Aber das ganze ist halt mehr Aufwand bie der Einrichtung, selbst wenn man OMV nutzt. Beim Fertig-NAS zahlt man für das "schönere" Gehäuse und den geringeren Aufwand bei der Installation/Wartung.


----------



## Manta1500 (26. Juli 2020)

Hallo fotoman,
danke für deine mühe das du mir antwortest.

Ich habe gedacht es währen mehr die fertig Nasen bevorzugen, schon wegen des Aufwandes das System am laufen zu halten.

Ja 6 Einschübe würde ich schon bevorzugen, verglichen habe ich ein wenig, kenne mich dafür zu wenig aus, bei den unterschiedlichen Cpu`s, da gibt`s einige, da weiß ich einfach nicht welchen Cpu ich nehmen soll, da kenne ich mich nicht aus.

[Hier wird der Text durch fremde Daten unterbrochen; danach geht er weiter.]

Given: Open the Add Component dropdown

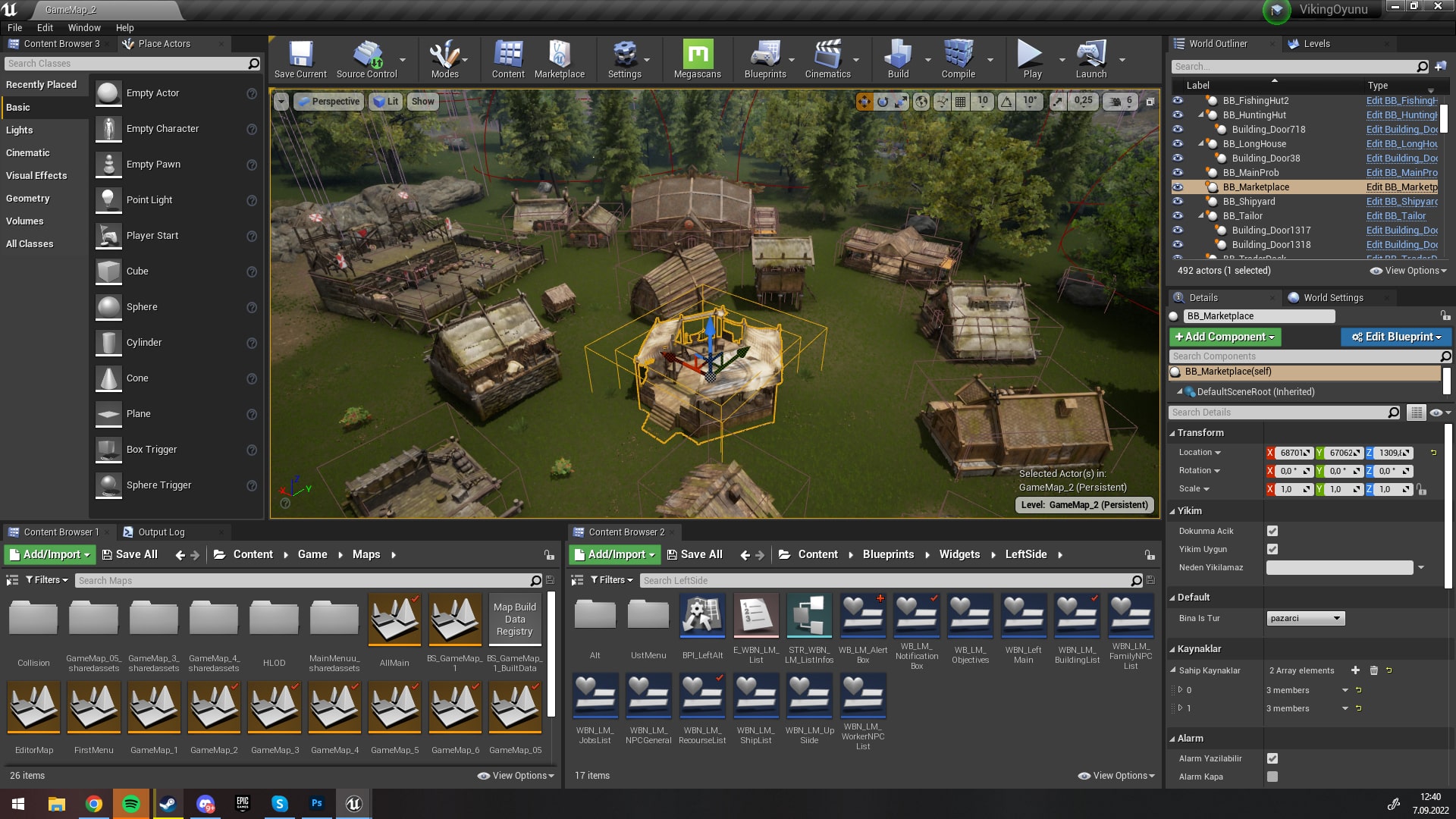Looking at the screenshot, I should [x=1225, y=337].
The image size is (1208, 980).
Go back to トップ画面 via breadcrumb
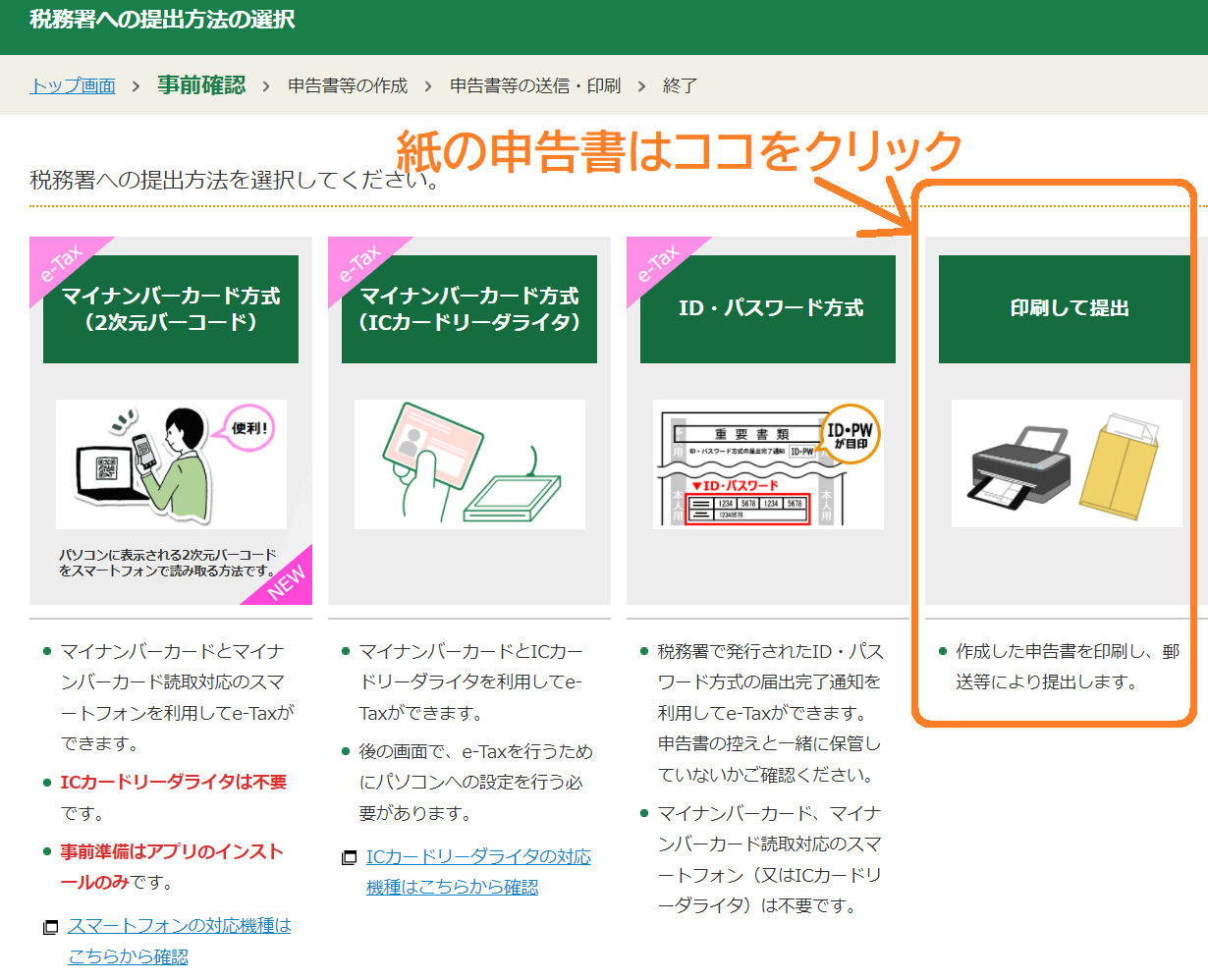click(73, 86)
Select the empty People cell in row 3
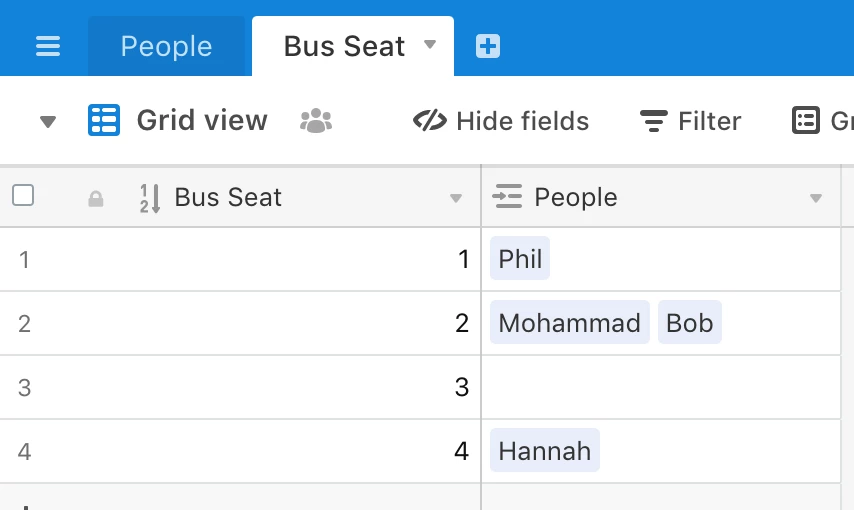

Ich bin ja schon soweit zufrieden, ich möchte ein wenig mehr Leistung, da ich glaube das meine Nas zu wenig hat, aufrüsten möchte ich nicht, lieber eine 6-bay und die 2-bay als Backup.
Ich benutze die Seagate IronWolf, was ist der unterschied oder vorteil der Exos platten.

Meine Raspi´s mit Kodi brauchen keine Videokonvertierung, die nehmen alles so wie sie auf der Nas liegen, und alle sind per Lan-Kabel verbunden, ich meide WLan wo es geht, außerdem schaue ich nur am TV.  Verschlüsselung oder Videokonvertierung wie gesagt, wird nicht benötigt, zumindest bis jetzt weiß nicht wofür ich das brauchen würde.

Also Selbstbau kommt bei mir nicht infrage, bevorzuge lieber fertige Nasen ( der preis so um die 800€ für´s Gehäuse gefällt mir schon), und im Wohnzimmer steht sie auch nicht, habe im Büro eine umgebaute Holz-Vitrine wo ich mein Cisco-Switch und die Nas drin habe. Mein Router ist nur eine Fritz-box 7590 weil ich mich da auch nicht so auskenne, hätte lieber einen richtig guten Router der meine Cisco´s ausreizt , aber das wird irgendwann mal geändert, muss ich mal schauen was es da so gibt.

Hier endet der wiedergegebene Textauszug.